I’m new to TR and I do have some question regarding which plan to choose, I’ve tried structured training before (on other platforms) and this is one of my common issues when it comes to structured based training and that’s the option given doesn’t seem to fit my schedule?
So TR Base gives:
Low Volume: Tuesday, Thursday, Saturday (3 days of riding a week)
Mid Volume: Tuesday, Wednesday, Thursday, Saturday, Sunday (5 days of riding a week)
Problem is, my usual weekly riding schedule or I’m allowed to are:
Monday, Tuesday, (Wednesday on alternate weeks), Thursday, Saturday (long ride; 2-3 hours or more)
On weekdays, ideally would be 1 hour and max is 1.30 hours.
I feel if I choose Mid Volume, it’ll be too much whereas Low Volume will be too little. So which should I pick or should I adjust the plan by adding/removing workout sessions?
Also, in the event of missing a session due to life, do you just pass it or replace it on another day?
I have recently switch from Low to an ‘adapted’ mid volume plan. I know that most weeks I can probably get 4 rides in but certainly not 5. So I added the Mid volume plan to my calendar and then I deleted one of the additional rides compared to the low volume plan. Initially I kept the sweet spot ride however I recently decided to give 80/20 training a try so now I keep the the endurance ride and dropped the additional sweetspot ride. The calendar allows you easily drag and drop the training to the days that you want. I often have to rearrange training around the time I have in the week as my work travel schedule is very changeable
If you do ride outdoors too, go for the lower volume and add your outdoor rides (no real need to plan them in), just do your TR rides and otherwise grap your bike and ride. If you let TR link to strava/garmin, it’ll automatically sync the rides.
If you know you won’t do any rides unless planned or only ride indoors (in winter, maybe?) go for the higher volume and delete a ride. Depending on your training history, as a beginner its probably safer to keep the endurance ride (Petitit and similar) and delete one of the other rides.
Usually I’ll do my outdoor rides on Saturday but I live in a generally hilly area, so how should I do base training on such terrains? During climbs, I find it difficult to avoid raising my heart rate.
I don’t have a PM yet, all I have is a cadence and HRM.
Also, by lower volume means less intensity but same duration or same distance? Generally I ride 80km on Saturday
And since we’re on the topic, I’ve read that it’s important to stick to the plan and during phases like base, to not exert yourself. But since I’ll only have one outdoor and long ride for the week, do I have to stick to this “advice” as well? Especially since it’ll be a rest day on Sunday.

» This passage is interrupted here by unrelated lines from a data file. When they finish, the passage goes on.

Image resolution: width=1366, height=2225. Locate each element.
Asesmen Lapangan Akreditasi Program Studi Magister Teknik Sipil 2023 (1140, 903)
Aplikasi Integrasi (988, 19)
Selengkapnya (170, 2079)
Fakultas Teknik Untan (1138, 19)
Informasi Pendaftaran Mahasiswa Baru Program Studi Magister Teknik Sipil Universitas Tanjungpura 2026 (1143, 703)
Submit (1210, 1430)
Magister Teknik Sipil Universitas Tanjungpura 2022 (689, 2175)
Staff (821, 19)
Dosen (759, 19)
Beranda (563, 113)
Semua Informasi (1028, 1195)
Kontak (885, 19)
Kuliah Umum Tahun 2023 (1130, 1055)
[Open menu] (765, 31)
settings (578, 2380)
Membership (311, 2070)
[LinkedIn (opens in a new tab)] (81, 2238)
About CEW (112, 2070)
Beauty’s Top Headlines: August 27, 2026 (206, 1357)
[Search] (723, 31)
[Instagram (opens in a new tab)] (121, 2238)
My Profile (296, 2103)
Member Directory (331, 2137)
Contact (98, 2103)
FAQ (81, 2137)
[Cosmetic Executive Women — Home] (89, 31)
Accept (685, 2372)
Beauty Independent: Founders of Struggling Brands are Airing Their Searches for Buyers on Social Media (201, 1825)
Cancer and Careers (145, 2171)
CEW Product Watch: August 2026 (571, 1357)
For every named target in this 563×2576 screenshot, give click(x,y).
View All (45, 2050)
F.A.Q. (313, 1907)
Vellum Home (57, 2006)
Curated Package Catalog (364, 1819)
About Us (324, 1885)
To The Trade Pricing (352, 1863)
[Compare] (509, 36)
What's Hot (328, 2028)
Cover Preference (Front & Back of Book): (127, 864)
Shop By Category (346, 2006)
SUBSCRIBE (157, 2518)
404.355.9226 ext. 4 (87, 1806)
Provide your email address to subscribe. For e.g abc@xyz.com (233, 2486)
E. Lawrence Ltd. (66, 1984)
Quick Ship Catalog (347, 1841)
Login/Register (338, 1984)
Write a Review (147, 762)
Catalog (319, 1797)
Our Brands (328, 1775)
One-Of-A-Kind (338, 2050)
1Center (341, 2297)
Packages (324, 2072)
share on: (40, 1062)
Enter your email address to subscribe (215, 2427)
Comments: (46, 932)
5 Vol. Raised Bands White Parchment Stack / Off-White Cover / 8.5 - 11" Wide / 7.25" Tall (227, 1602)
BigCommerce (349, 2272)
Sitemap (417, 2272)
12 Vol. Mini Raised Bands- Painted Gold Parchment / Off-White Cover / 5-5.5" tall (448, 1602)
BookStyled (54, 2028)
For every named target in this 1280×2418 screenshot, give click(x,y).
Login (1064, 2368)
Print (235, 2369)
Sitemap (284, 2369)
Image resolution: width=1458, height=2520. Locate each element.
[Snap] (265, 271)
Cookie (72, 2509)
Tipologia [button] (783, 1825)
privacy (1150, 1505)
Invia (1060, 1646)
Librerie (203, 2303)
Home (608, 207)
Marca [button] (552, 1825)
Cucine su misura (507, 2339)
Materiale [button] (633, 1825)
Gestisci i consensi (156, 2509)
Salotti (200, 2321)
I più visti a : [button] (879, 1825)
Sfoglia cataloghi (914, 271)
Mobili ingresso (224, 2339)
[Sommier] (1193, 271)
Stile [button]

Keep your normal Saturday ride. I think you’ll adjust automatically anyway - during base, you’ll feel yourself go more steady, and when your top-end fitness increases, you’ll feel more like attacking each climb. In my opinion, it’s good to have a normal outdoors ride in addition to the indoor trainer rides, because you work on a lot of other things like bike control, dealing with rough roads etc, that you can’t do indoors.
The lower volume plans in TR have relatively more intensity - more of the training time is spend with ‘intense’ work. In the mid volume plan, each session gets a little longer, but if you look at the workout graphs, most of that is in form of an ‘endurance’ block at the end of the workout. The two extra days (compared to the low volume plan) have one day just endurance, and one day of more intensity (a sweetspot workout usually).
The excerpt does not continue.